━━ DATA SUPPLIED

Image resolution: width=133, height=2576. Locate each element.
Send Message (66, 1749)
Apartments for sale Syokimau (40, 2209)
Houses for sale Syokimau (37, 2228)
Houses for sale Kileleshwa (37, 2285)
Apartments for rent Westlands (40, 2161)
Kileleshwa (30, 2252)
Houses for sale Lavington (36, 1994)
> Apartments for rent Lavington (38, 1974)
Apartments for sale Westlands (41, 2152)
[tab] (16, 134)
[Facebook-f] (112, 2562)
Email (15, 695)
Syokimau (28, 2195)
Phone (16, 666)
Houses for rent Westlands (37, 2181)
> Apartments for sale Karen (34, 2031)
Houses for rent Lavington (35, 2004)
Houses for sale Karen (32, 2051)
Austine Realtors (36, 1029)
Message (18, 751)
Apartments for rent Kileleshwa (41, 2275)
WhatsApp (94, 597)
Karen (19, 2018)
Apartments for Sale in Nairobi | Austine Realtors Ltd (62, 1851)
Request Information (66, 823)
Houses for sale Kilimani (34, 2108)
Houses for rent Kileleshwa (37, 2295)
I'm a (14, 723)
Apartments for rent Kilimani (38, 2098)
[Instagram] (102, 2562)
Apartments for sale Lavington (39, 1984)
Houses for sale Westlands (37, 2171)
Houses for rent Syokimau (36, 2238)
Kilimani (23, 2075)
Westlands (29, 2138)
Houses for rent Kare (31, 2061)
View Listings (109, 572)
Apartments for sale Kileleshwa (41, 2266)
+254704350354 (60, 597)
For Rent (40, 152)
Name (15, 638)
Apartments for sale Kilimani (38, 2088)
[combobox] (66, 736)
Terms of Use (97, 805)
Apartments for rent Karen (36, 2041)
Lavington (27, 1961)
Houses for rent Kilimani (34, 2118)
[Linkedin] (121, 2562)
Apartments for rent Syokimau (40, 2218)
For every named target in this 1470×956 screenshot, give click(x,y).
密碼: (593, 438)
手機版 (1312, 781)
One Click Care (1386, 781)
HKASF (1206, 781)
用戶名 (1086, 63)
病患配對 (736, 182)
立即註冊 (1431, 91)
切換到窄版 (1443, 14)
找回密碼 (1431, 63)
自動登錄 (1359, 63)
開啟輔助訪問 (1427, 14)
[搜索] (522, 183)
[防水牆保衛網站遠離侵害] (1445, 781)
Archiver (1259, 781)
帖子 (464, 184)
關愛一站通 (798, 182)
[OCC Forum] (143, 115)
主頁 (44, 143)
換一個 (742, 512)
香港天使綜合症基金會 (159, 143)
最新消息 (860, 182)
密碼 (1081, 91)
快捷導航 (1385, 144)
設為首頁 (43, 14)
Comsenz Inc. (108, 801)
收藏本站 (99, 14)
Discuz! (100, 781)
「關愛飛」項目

━━━━

Whenever the word "Realtors" appears in a line above, copy that line.

SOLUTION.
Austine Realtors (36, 1029)
Apartments for Sale in Nairobi | Austine Realtors Ltd (62, 1851)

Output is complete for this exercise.